The contents of the Concentrate Syringe were then transferred to the Corase® Syringe (thus containing 15mls of concentrated lipoaspirate with centrifuged pellets from all four centrifuged Transfer Syringes). The Corase® Syringe was then placed into an incubating rocking platform shaker (VWR, Radnor, PA) at 370C for 20 minutes at tilt level of "6" and tilt speed of "30." Half of the contents of the Corase® Syringe was then transferred to each of two Transfer Syringes. To these syringes, 20 ml of saline (provided as a part of the Reviticell Kit) was added and subsequently centrifuged for 3 minutes. The resultant pellet, also defined as the stromal vascular fraction or SVF, in the bottom of each syringe was then collected and combined for culture.

Method of ASC expansion

The SVF was added to 6 MLS of animal component free defined media (MesenCult™-ACF basal medium #05451 and 5X supplement #05452, STEMCELL Technologies, Vancouver, Canada) in a T-25 culture flask (pre-treated with attachment substrate, STEMCELL Technologies, #05444. Flask: VWR, Nunclon tissue culture flask #470174-450) and incubated at humidified 5% carbon dioxide. Half media change was performed at day 3. The plastic adherent monolayer of ASCs was then expanded for10 days. At this stage, ASCs were harvested for differentiation stimulation, while one aliquot was passaged to a new T-25 culture flask for further expansion without differentiation (media remained the animal component free defined media).

Tri-lineage differentiation

Expanded cells were dissociated from the culture flask (Mesencult™-ACF Dissociation Kit #05426, STEMCELL Technologies). ASCs were first passaged and seeded on six-well culture plates at approximately 100,000 cells per well (for the osteogenic and adipogenic differentiation and approximately 100,000 cells to the coned tube for the chondrogenic differentiation). After attachment, cells were grown to confluence for the good cultures (the chondrogenic lineage confluence could not be examined due to the coned tube in which the cell resided). Each differentiation population received lineage inducing conditioned media. No cell counts were obtained beyond the initial seeding.

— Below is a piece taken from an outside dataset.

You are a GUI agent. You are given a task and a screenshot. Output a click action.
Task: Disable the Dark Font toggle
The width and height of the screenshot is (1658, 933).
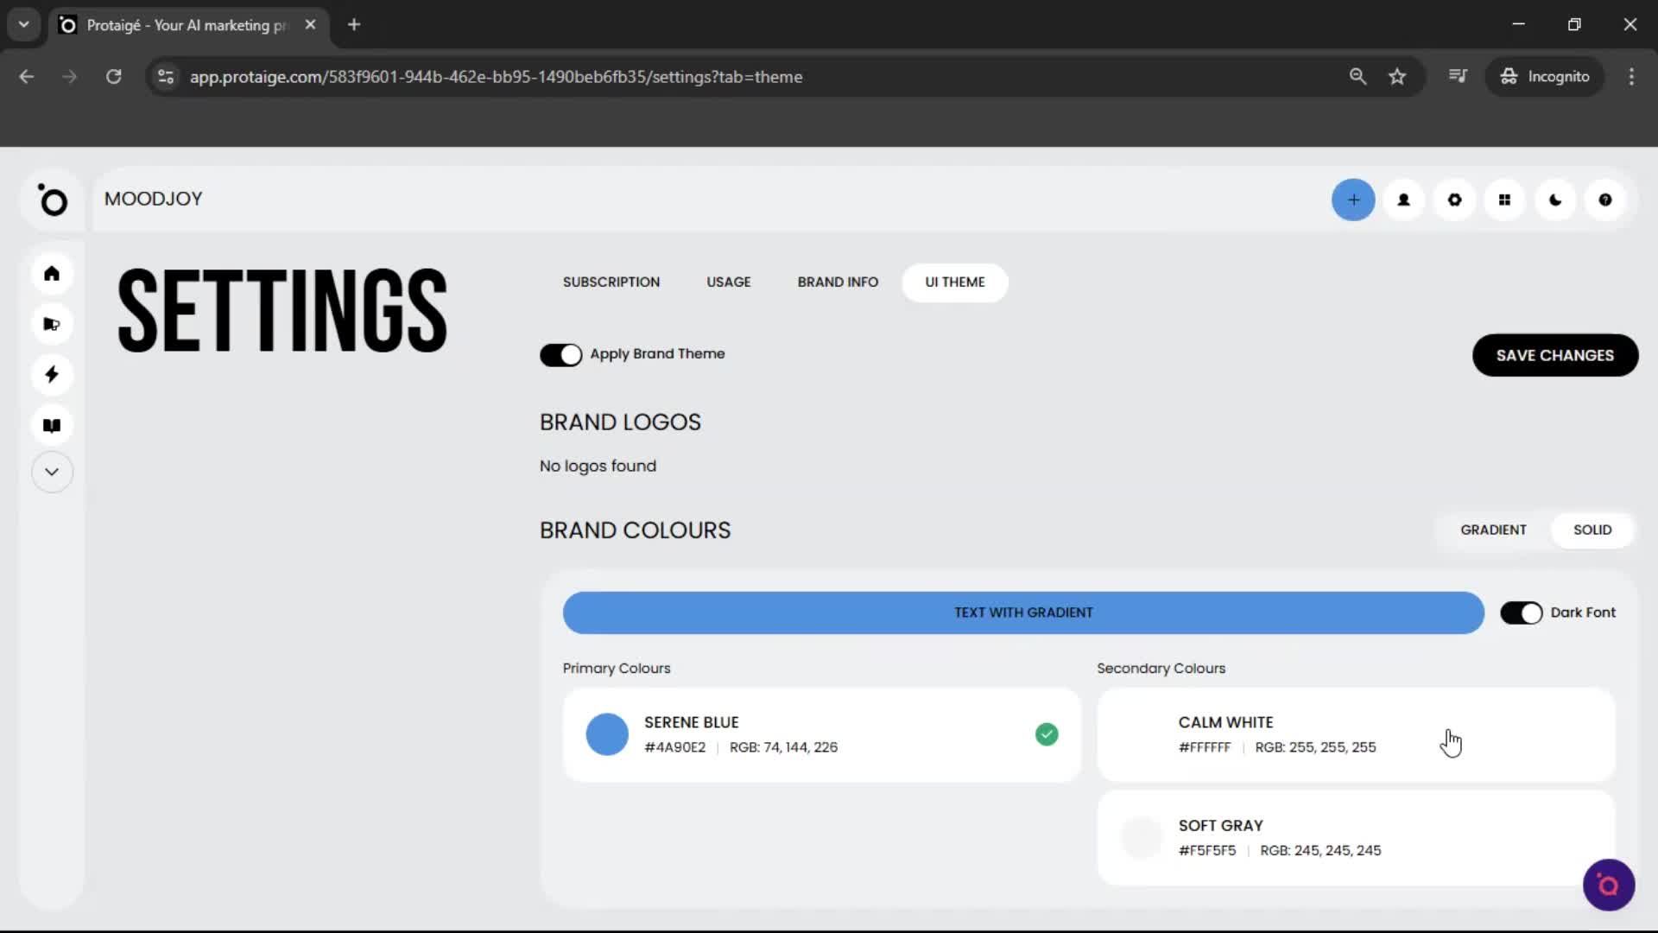[x=1521, y=612]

For osteogenic differentiation, basal growth media was exchanged for conditioned osteogenic differentiation medium (STEMCELL Technologies, Mesencult™ Osteogenic Stimulatory Kit #05404). Alizarin Red (Sigma-Aldrich) staining was performed (to specifically stain for calcium) on day 14 and photomicrographs were obtained using whole field bright-light microscopy captured at 15x.

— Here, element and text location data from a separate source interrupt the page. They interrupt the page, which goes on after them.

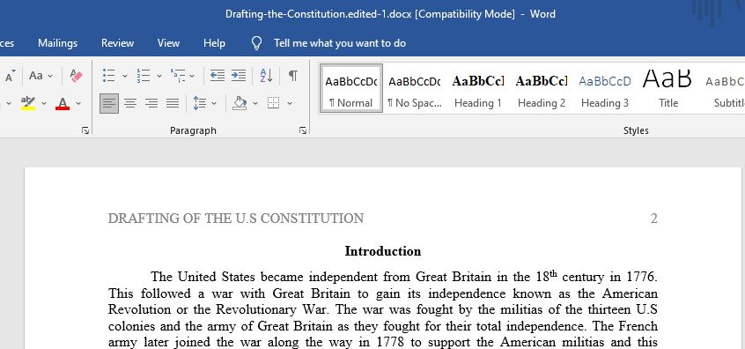Open the Review ribbon tab

[x=117, y=43]
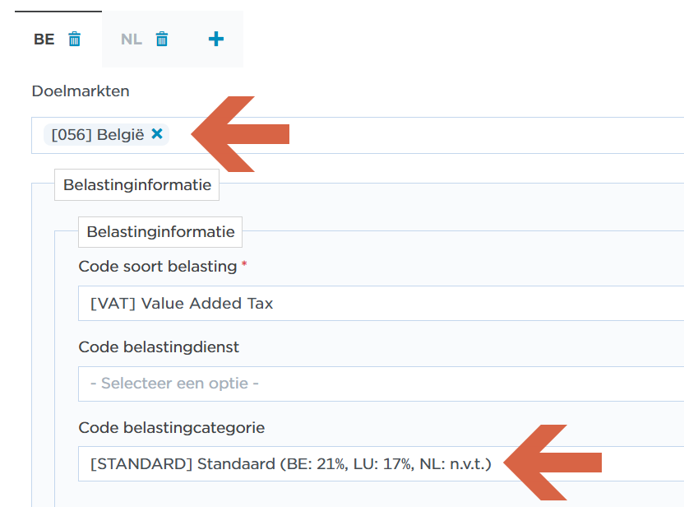Image resolution: width=684 pixels, height=507 pixels.
Task: Open the Code belastingdienst dropdown
Action: 378,384
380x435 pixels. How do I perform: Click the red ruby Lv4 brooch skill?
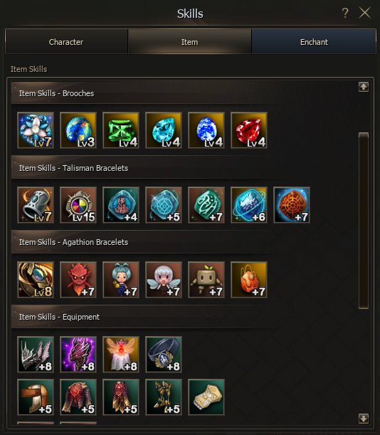coord(249,130)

For adipogenic differentiation, basal growth media was exchanged for conditioned adipogenic differentiation medium (STEMCELL Technologies, Mesencult™ Adipogenic Differentiation Medium #05412). Oil red O (Sigma-Aldrich) staining was performed (to specifically stain the lipid droplets) on day 14 and microphotographs were obtained using whole field bright-light microscopy captured at 30x.

For chondrogenic differentiation, basal growth media was exchanged for conditioned chondrogenic differentiation medium (STEMCELL Technologies, Mesencult™ Chondrogenic Differentiation Medium #05455). Culturing took place at the coned bottom of a polypropylene 15ml tube. Alcian Blue / Nuclear Fast Red (Sigma-Aldrich) staining was performed (to specifically stain sulfated proteoglycans) on day 14 and micrographs were obtained. The micromass sphere was photographed by indirect microscopy.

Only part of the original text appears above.